Her phone rang again and this time her hand reached it. A long chat with
Yvonne helped to comfort her.
“Oh,” said Margaret. “You say I have an ulcer. And an operation? Two weeks ago? Oh, I see.”
Eventually she hung up and turned towards me. “My mother was a fashion designer,” she said. “In London and Paris. You can’t do any better than that. She dressed me in beautiful clothes as a child…..”
During all this, from time to time, tiny Amy who sat on her bed across the way, also an elderly patient, advertised her presence only by her bare feet which swung to and fro below her closed curtain.
Well, the appendix experience was traumatic, informative and encouraging. It’s a well organized hospital.

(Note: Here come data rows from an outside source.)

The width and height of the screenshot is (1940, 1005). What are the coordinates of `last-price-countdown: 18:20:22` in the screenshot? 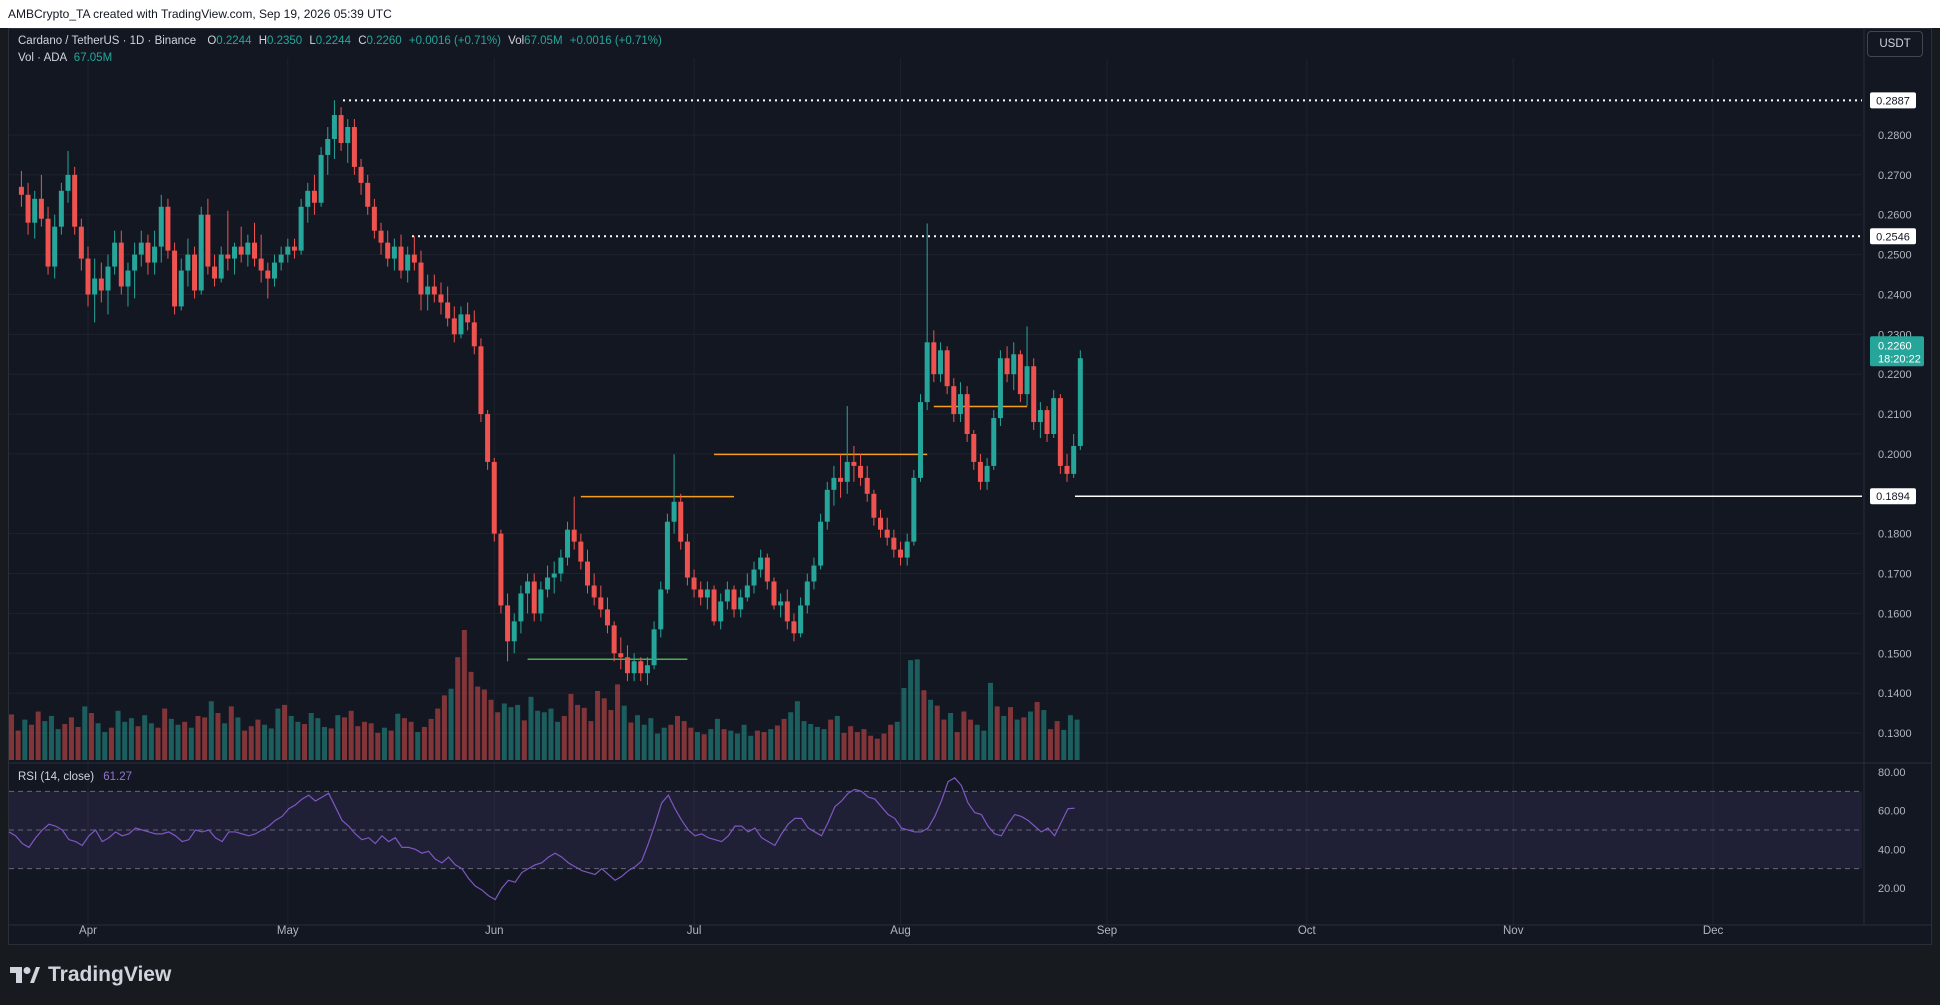 It's located at (1900, 359).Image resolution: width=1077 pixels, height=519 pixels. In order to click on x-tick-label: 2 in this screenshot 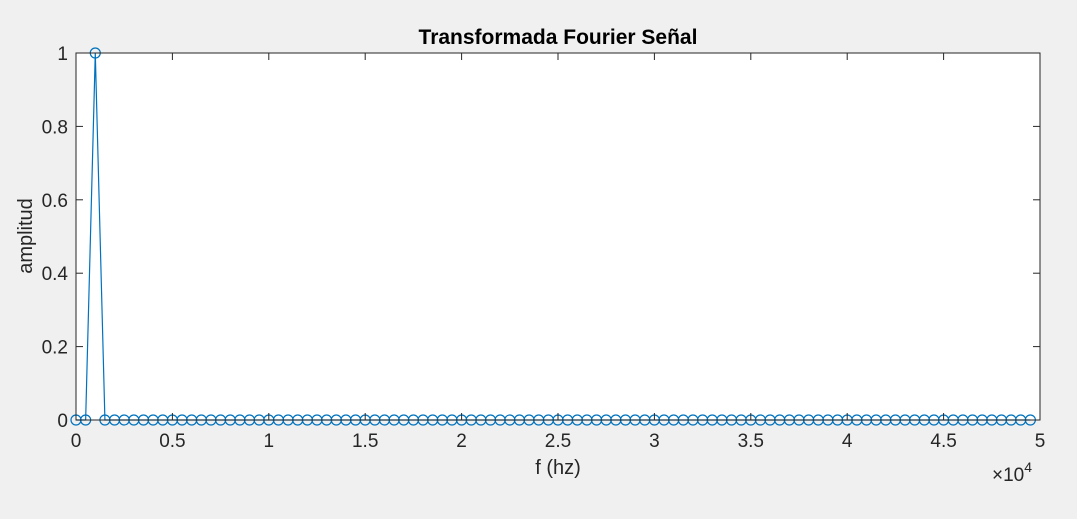, I will do `click(462, 442)`.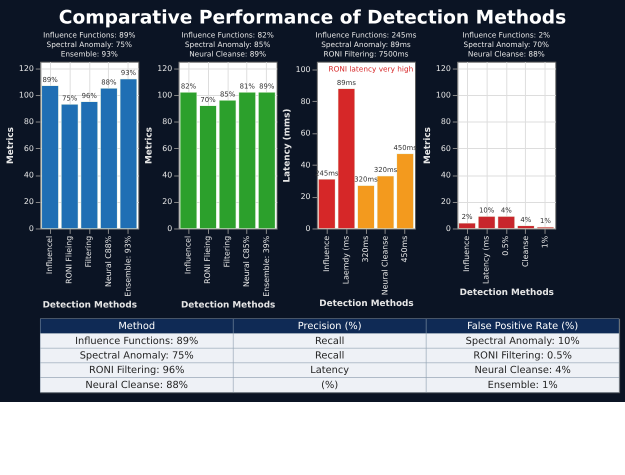 The height and width of the screenshot is (475, 625). I want to click on x-tick-label: 450ms, so click(405, 249).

Perhaps even the quality of meals was planned to get patients moving, shall we say and to make for shorter stays. Aside from the food, care could not have been better. Laparascopic surgery is a merciful procedure although to date my belly button is less appealing than it used to be. I’m thankful not to be in Margaret’s shoes yet. Well, Margaret doesn’t put shoes on. Not any more.
I’d like to know who has my plaid pyjama bottoms.